Phosphatidylserine externalization
Phosphatidylserine (PS) externalization was detected by staining with Annexin V-FITC (Sigma Aldrich; Italy) according to manufacturer’s instructions. S. marinoi cells (1×106 cell per mL) treated with 2.5 or 5 µM CHOS for 24 h were suspended in 100 μL of Annexin V binding buffer (10 mM HEPES, 140 mM NaCl, and 2.5 mM CaCl2 2H2O; pH 7.4) and stained with 10 μL of Annexin V-FITC for 20 min at room temperature in the dark. Cells were centrifuged at 3016×g for 10 min and washed twice with cold phosphate-buffered saline (PBS) prior to fixation in 2% formalin–PBS. The images were captured by epifluorescence microscopy (×1000 magnification) equipped with 515/565 BP emission filter for green fluorescence, 525/50 BP emission filter for the green and red fluorescence, LP615 emission filter for the red fluorescence. An unstained control was used for each sample. All assays were carried out in triplicate.
TUNEL assay
DNA fragmentation was detected in situ by TUNEL labeling (Supplementary Methods). S. marinoi cells (1×106 cell per mL) treated with 2.5 µM CHOS for 24 h were fixed in 2% formaldehyde for 20 min67. After permeabilization with 3% Triton X-100 (Sigma Aldrich) for 15 min in ice, cells were washed with cold PBS and labeled following the manufacturer’s instructions (Roche Diagnostics GmbH). Samples were washed again and suspended in PBS. The images were captured by epifluorescence microscopy as previously described for PS externalization. Fresh algal cultures were used as control while cells treated with 10 µg mL−1 DNAse I (Roche, Rotkreuz, Switzerland) were used as positive control. All assays were carried out in triplicate.
RNA sequencing
We sequenced, assembled and annotated the transcriptome of three S. marinoi samples from 0.5 L of culture. Total RNA was extracted using the standard RNA extraction method with TRIzol (Invitrogen, Carlsbad, CA, USA). Before use, RNA concentration in each sample was assayed with a ND-1000 spectrophotometer (NanoDrop) and quality was assessed with the Agilent 2100 Bioanalyzer with Agilent RNA 6000 nano kit (Agilent Technologies, Santa Clara, CA, USA). Next generation sequencing experiments, comprising quality control, were performed by Genomix4life S.R.L. (Baronissi, Salerno, Italy). Indexed libraries were prepared from 4 µg/ea purified RNA with TruSeq Stranded mRNA Sample Prep Kit (Illumina) according to the manufacturer’s instructions. Libraries were quantified using the Agilent 2100 Bioanalyzer (Agilent Technologies) and pooled such that each index-tagged sample was present in equimolar amounts, with a final concentration of the pooled samples of 2 nM. The pooled samples were subject to cluster generation and sequencing using an Illumina HiSeq 2500 System (Illumina) in a 2 × 100 paired-end format at a final concentration of 8 pmol. The raw sequence files generated (.fastq files) underwent quality control analysis using FastQC (http://www.bioinformatics.babraham.ac.uk/projects/fastqc/).

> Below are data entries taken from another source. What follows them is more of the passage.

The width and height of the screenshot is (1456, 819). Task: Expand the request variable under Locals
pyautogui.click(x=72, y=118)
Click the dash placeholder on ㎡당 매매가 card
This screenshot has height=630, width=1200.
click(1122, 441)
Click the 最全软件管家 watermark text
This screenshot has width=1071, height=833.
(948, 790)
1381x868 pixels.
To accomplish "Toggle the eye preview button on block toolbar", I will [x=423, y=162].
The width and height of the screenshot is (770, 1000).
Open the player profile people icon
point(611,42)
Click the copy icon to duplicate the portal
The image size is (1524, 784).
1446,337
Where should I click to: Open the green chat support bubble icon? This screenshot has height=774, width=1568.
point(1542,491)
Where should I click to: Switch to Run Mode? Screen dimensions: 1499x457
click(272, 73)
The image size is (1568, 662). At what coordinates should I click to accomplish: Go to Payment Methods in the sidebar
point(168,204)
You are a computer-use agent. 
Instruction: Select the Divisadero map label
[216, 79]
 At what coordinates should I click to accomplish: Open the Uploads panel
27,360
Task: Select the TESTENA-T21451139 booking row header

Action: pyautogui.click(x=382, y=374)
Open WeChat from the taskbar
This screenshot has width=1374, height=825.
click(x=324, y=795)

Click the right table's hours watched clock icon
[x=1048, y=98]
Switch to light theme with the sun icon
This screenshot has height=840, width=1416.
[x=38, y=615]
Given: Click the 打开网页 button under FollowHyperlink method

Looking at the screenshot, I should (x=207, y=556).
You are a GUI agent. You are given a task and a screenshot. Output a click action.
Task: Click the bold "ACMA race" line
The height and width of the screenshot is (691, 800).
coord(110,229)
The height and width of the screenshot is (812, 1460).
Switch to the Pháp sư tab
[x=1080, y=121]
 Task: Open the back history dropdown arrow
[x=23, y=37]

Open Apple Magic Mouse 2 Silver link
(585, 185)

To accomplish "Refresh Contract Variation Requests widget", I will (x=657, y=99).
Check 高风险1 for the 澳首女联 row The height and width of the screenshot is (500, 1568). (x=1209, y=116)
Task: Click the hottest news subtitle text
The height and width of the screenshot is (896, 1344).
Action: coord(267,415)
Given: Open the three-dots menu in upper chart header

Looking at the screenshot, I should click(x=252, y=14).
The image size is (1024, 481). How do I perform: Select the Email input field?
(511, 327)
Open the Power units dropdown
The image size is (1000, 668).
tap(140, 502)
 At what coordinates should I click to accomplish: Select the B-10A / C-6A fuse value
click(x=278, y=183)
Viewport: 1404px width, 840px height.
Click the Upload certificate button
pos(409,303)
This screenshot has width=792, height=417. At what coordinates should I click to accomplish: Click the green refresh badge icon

The highest quality reads from all twelve samples were joined and then used to perform transcriptome assembly with Trinity68. The sequences of assembled reads were translated into proteins with Transdecoder (minimum length 100 aa). When multiple translations were possible the priority was set in order to obtain the complete ORF, otherwise the longest sequence was kept when a complete ORF was not detected. To compute abundance estimation, high quality reads were aligned to the Trinity transcripts using bowtie2. Then, RSEM69 was used to estimate expression values, generating the raw counts matrix and normalized (FPKM) count matrix for each sample (Supplementary Tables 7–8). Differential expression analysis was performed using DESeq70. Annotation of transcripts was performed using Trinotate tool of the Trinity pipeline.
SULT gene analysis
The de novo transcript sequences of S. marinoi were analyzed by Blast2GO software, performing the functional annotation through homologs search in NCBI-BLAST database, GO term mapping and actual annotation. The analysis was performed in September 2016. Blast2GO output was mined for annotations related to SULT domains and led to identification of four nucleotide sequences (Supplementary Table 2) that were translated to four amino acids sequences by Translate tool (http://web.expasy.org/translate/ -ExPASy- Bioinformatic Resource Tool) (Supplementary Table 3). The four putative SULTs were then aligned by ClustalW2 software and analyzed for conserved domain by NCBI- CD Search Tool. S. marinoi putative SULTs were used as query in NCBI Protein BLAST database to search similar proteins in human and main taxa of photosynthetic organisms (diatoms, plants, green algae, and cyanobacteria). For each taxon we selected only the records with the highest BLAST score having Expecting value higher than 1.00 e−20. The selected 32 proteins (Supplementary Table 5) were aligned by ClustalW2 software and were analyzed for the SULT conserved regions previously described in the literature. This alignment was used as input in the phylogenetic analyses conducted in MEGA 7 software by the Maximum Likelihood method. Initial tree for the heuristic search was obtained by applying the Neighbor-Joining method to a matrix of pairwise distances estimated using a JTT model. A discrete Gamma distribution was used to model evolutionary rate differences among sites (2 categories (+G, parameter = 4.1425)). The rate variation model allowed for some sites to be evolutionarily invariable ([+I], 2.2847% sites). The analysis involved 32 amino acid sequences. All positions with <80% site coverage were eliminated. That is, fewer than 20% alignment gaps, missing data, and ambiguous bases were allowed at any position. There were a total of 172 positions in the final dataset.
Statistical analysis
The data were analyzed by Graph Pad Prism version 6.0 software. Data were summarized as mean ± SD and between-group differences were tested by ANOVA with correction for multiple comparisons.
Data availability
The raw sequencing data from this study have been submitted to the NCBI SRA database (http://www.ncbi.nlm.nih.gov). The RNA sequencing data have been deposited under accession code SRP108217. All other supporting data from this study are available within the article and its Supplementary Information Files, or from the corresponding authors upon request.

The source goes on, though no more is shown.